製品や環境は、人々の欲望という「土壌」からの「収穫物」である。よい製品や環境を生み出すにはよく肥えた土壌、すなわち高い欲望の水準を実現しなくてはならない。デザインとは、そのような欲望の根底に影響をあたえるものである。(ⅱページ)
未来をデザインすることで人間の欲望を喚起し、あるいは変化させ、その未来を実現させる、というのが筆者の考えるデザインの役割のようです。
具体的には、筆者が「仮想と構想、そしてその可視化こそデザインの本領だと考える」(40ページ)というように、
ある製品や新技術を使うことでどんな生活ができるか、何ができるのか、ということを提案することがデザインの仕事だと考えているようです。
私たちが「デザイン」と聞いて思い浮かべる、配色がどうだとかいう話よりも数段深いところを考えていることがわかります。
筆者の考えにそって、今をときめく日本の産業であるソーシャルゲームの「デザイン」について考えてみたいと思います。
ソーシャルゲームを嫌悪する人は多いですが、その嫌悪の原因はおそらく、デザインが「お金をとること」に特化しているからなのだと思います。
任天堂は、家族みんながゲームを遊ぶ未来をデザインすることでWii人気を作りました。
KinectやPS Moveも、それで何が実現できるのか、ということを表現することに腐心したはずです。
それ以前にさかのぼっても、テレビゲームの歴史にはいくつもの「こんなことができるのか」がありました。
それらと比べると、ソーシャルゲームは未来に対する指向性が薄いように思います。
ソーシャルゲームが収穫物であるとするならば、その土壌は、人よりいいものをコレクションし、優位に立ちたい、人からよりよく見られたい、という欲望です。
そのデザインはゲームよりもブランド品に近いです。
ブランド品を否定しているわけではありません。
ブランド品のような欲望の喚起の仕方をしながらもゲームを装っているところに問題があると言えそうだということです。
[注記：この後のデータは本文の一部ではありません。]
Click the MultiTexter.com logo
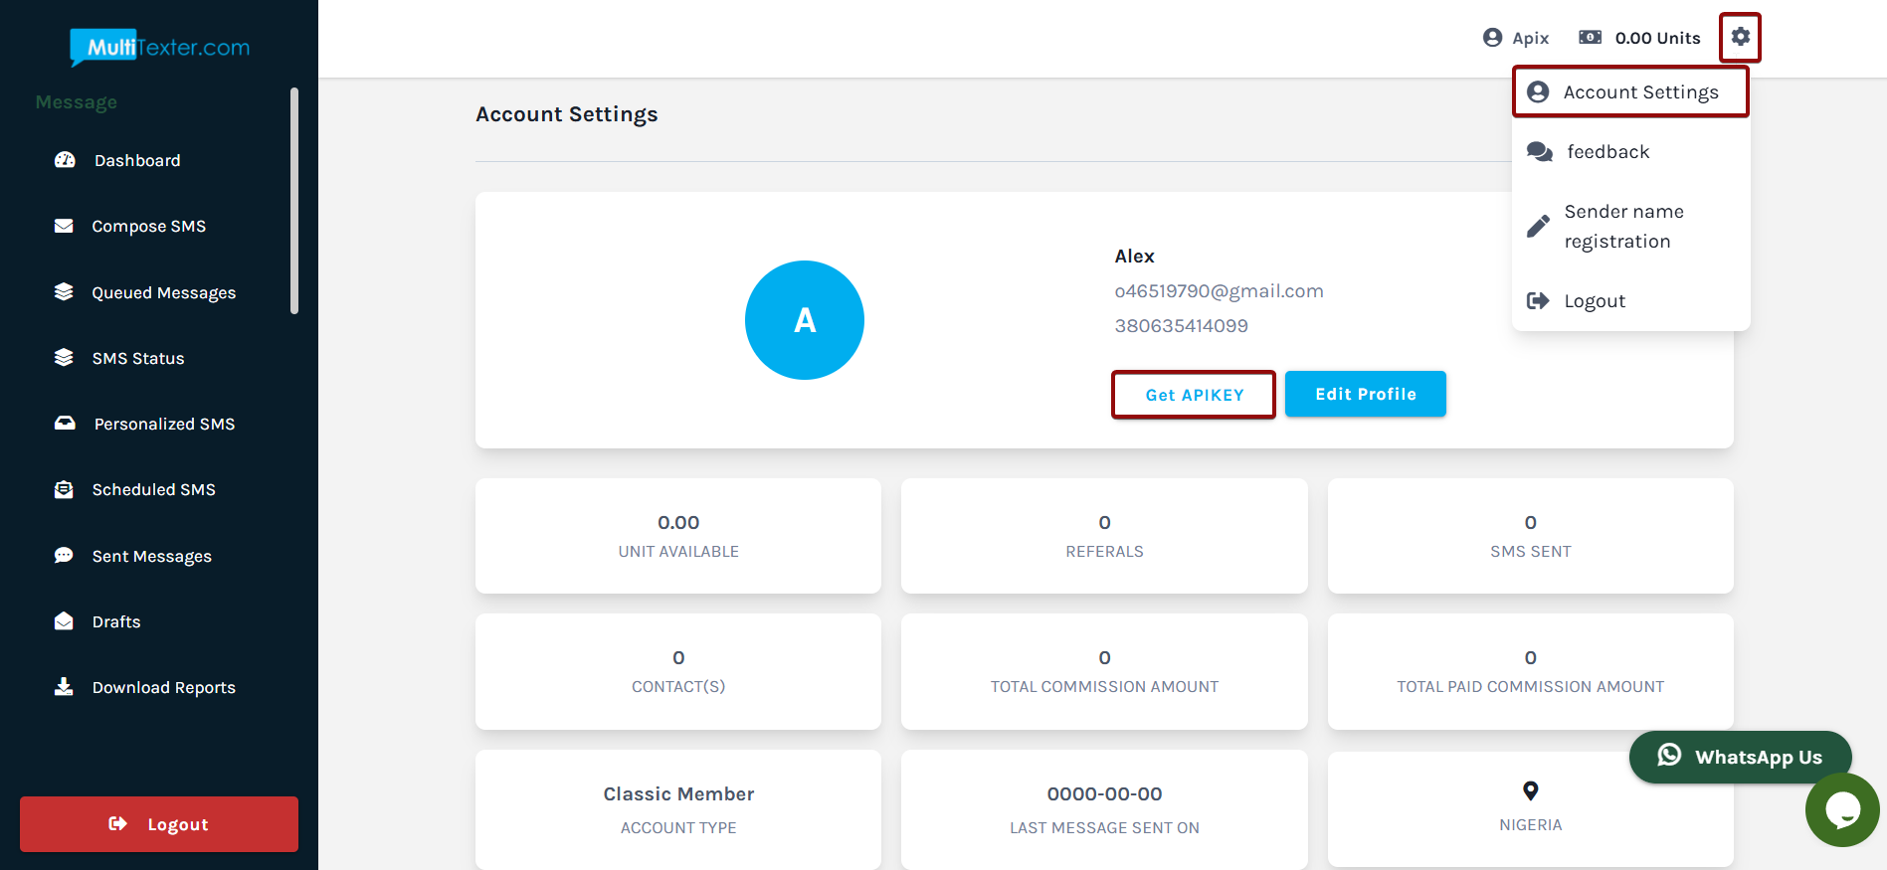The image size is (1887, 870). [x=159, y=47]
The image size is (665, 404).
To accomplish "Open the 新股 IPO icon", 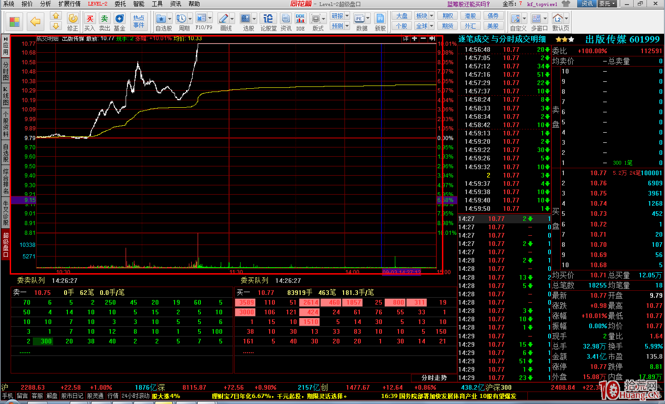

さて、いい生活を提案することがデザインの役目だといいますが、次のような言い方もできるかもしれません。
つまり、いい生活とはデザインがしっかりしてこそ生まれるものなのではないか、ということです。
そして、描いたデザインは一つずつ実現しなければなりません。
「漆器が艶やかな漆黒をたたえて、陰影を礼賛する準備ができていたとしても、リモコンが散乱していたり、ものが溢れかえっているダイニングではその風情を味わうことは難しい」(104ページ)。
豊かな生活への第一歩はひびの入った食器を取り換えたり、ラップを半分かけたまま食事をとったりすることをやめることなのかもしれませんね。